** Opening Provided entries block **

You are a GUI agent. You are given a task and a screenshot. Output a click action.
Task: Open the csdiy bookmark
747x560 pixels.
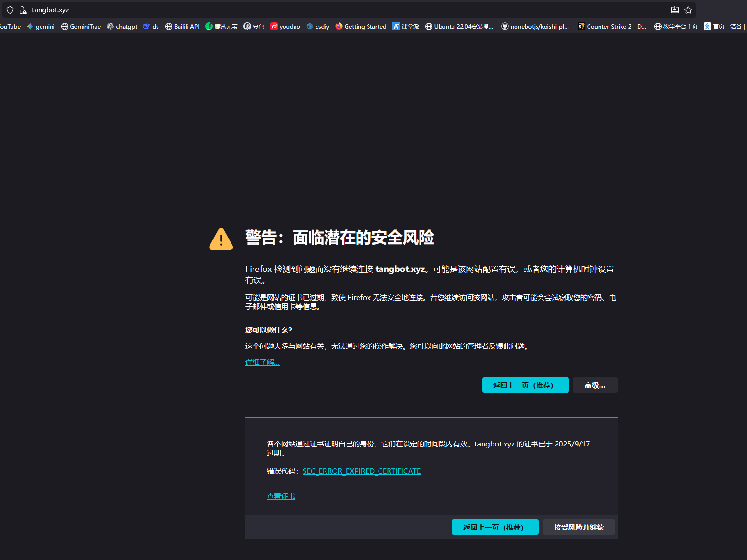pos(318,27)
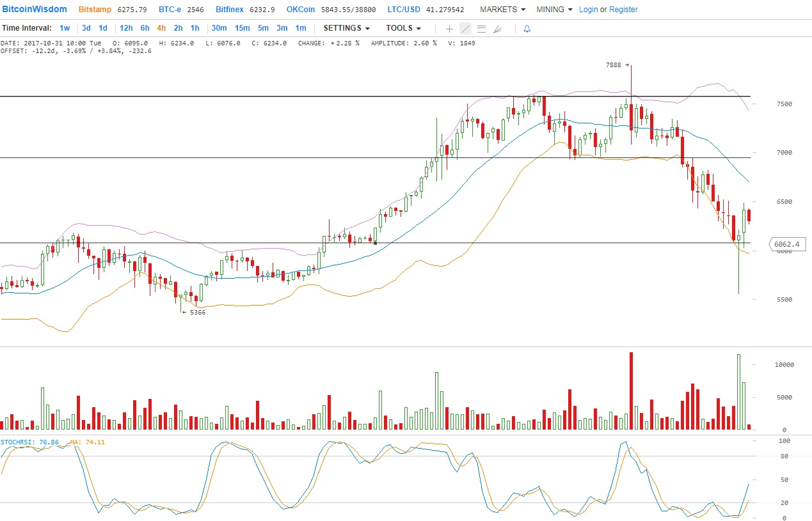812x521 pixels.
Task: Switch time interval to 1w
Action: point(65,28)
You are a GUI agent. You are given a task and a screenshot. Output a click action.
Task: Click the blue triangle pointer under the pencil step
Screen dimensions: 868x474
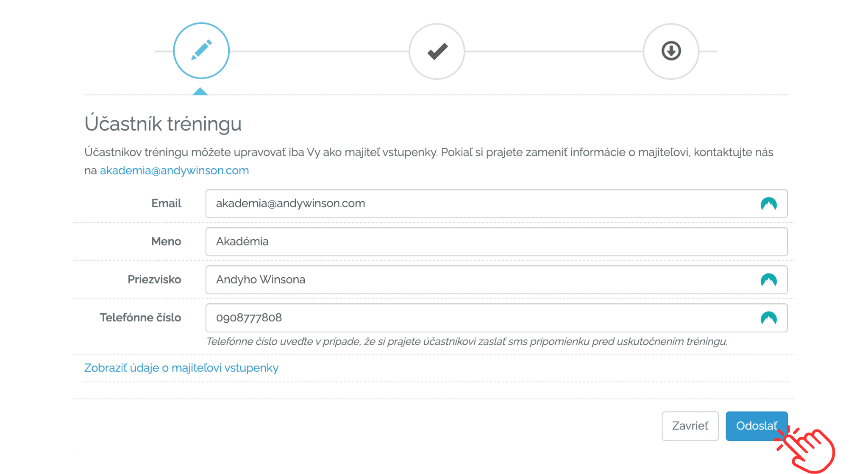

** Closing Provided entries block **

Where the line with "Task: Open the csdiy bookmark" appears, begin there and transcribe exactly through the last line of the data, leaving all pictures aside.

◆ Solution below:
Task: Open the csdiy bookmark
747x560 pixels.
pos(318,27)
812x521 pixels.
Task: Switch time interval to 1w
Action: point(65,28)
You are a GUI agent. You are given a task and a screenshot. Output a click action.
Task: Click the blue triangle pointer under the pencil step
Screen dimensions: 868x474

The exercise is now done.